総合考察
3.自己表現と仲間関係の関連について
A児の自己表現の変化とA児の周囲の児童との仲間関係の関連について検討する。本研究で重要となった関係性は二つある。一つは同じ特別支援学級在籍しているB児との身近で対等な関係性であり,もう一つはクラスの他児から受容される関係性である。
A児とB児は日頃から活動を共にすることが多く,お互いが素直に物事を言い合える関係であった。二人の間では,「どうする?」「こうしよう」と相談するなどのやりとりが見られたり,間違ったことや思ったことを指摘しあえたりする場面がみられた。文部科学省(2009)では,9歳以降の小学校高学年の時期には,物事を対象化して認識することができるようになることが言われており,発達の個人差も顕著になると言われている。そのため,自己肯定感が低下しやすく,自尊感情の低下から劣等感を持ちやすい時期である。また酒井(2012)は,小学校中学年という時期について,様々な不安を感じやすいが,一方で周囲が困っているサインを感じにくいという問題があることを実践から報告している。佐久間(2008)は,仲間関係が形成されてくると,集団内で地位の差が生じるとし,仲間から拒否されやすい子どもの特徴として,攻撃性が高い,引っ込み思案などを挙げている。このような特徴は,対人関係において問題を抱える子どもにも見られる特徴であり,自己表現やコミュニケーションに問題を抱えていると,仲間関係が円滑にすすみにくいことが窺われる。
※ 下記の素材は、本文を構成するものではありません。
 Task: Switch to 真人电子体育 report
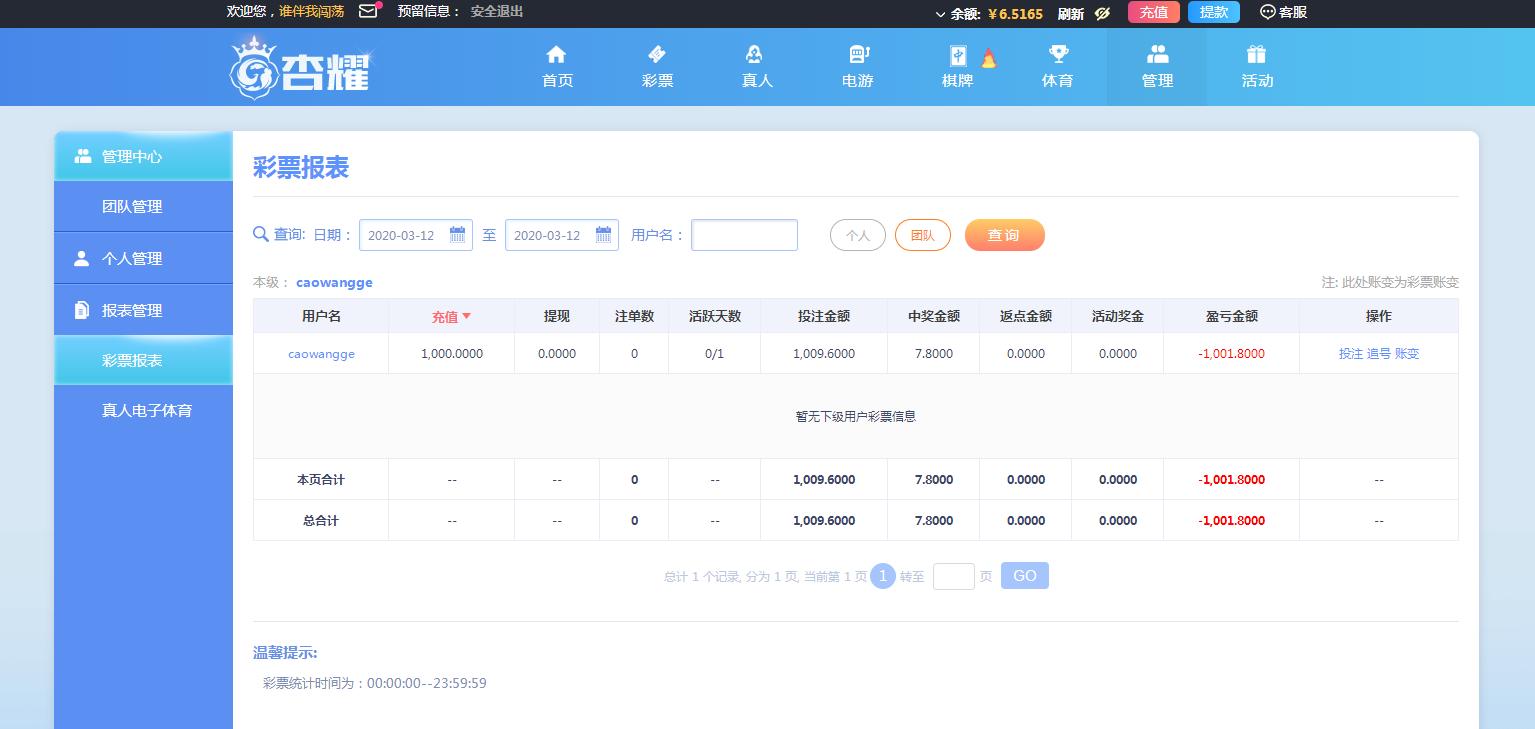(x=146, y=410)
クラスの他児らと対等な関係性を維持しにくくなっていた時期にB児との対等で競い合える関係性が常に保証されていたことが,他児との交流が減少した時期を乗り越え,他児との交流増加につながっていったのではないかと考えられる。
一方クラスの他児との関係性については,観察を始めた当初,A児が自分の思い通りにならない感情や願望・欲求に対して攻撃的で一方的な感情表現を身体的に表現すると,他児らはA児に対してマイナスな言葉がけをしたり,A児の言動を否定的にとらえたりしていた(Figure1)。
そのような仲間からの反応を受け,A児と他児との交流は減少していき,A児は自己世界に没入していくようになった。不適切な自己表現を受容される機会がなく,否定的な評価を受け続けたことで自己表現の機会やきっかけが減少していったのではないかと考えられる。しかし,次第に他児らのA児への理解が進んでくると,A児に対して受容的な態度をとる児童や励ましの声をかける児童が見られるようになっいった。すると観察終盤では,A児にも自分から友達を遊びに誘う,自分の要求を言葉にして伝える,というような行動の変化が見られるようになった。それを受けて他児らもさらにA児を受け入れるようになりA児が他児と一緒に活動する場面が増えていった。このようにA児と他児らの関係は相互作用的に変化していったと考えられる(Figure2)。
発達障害を持つ子どもにとって,対等な関係性と受容的な関係性がそれぞれ重要であり,対等な関係性の中では素直に自分を出せる安心感が自己表現を育て,受容的な関係性の中では頼れる相手との関わりの中で生まれる自己肯定感が自己表現を育てることになるのではないだろうか。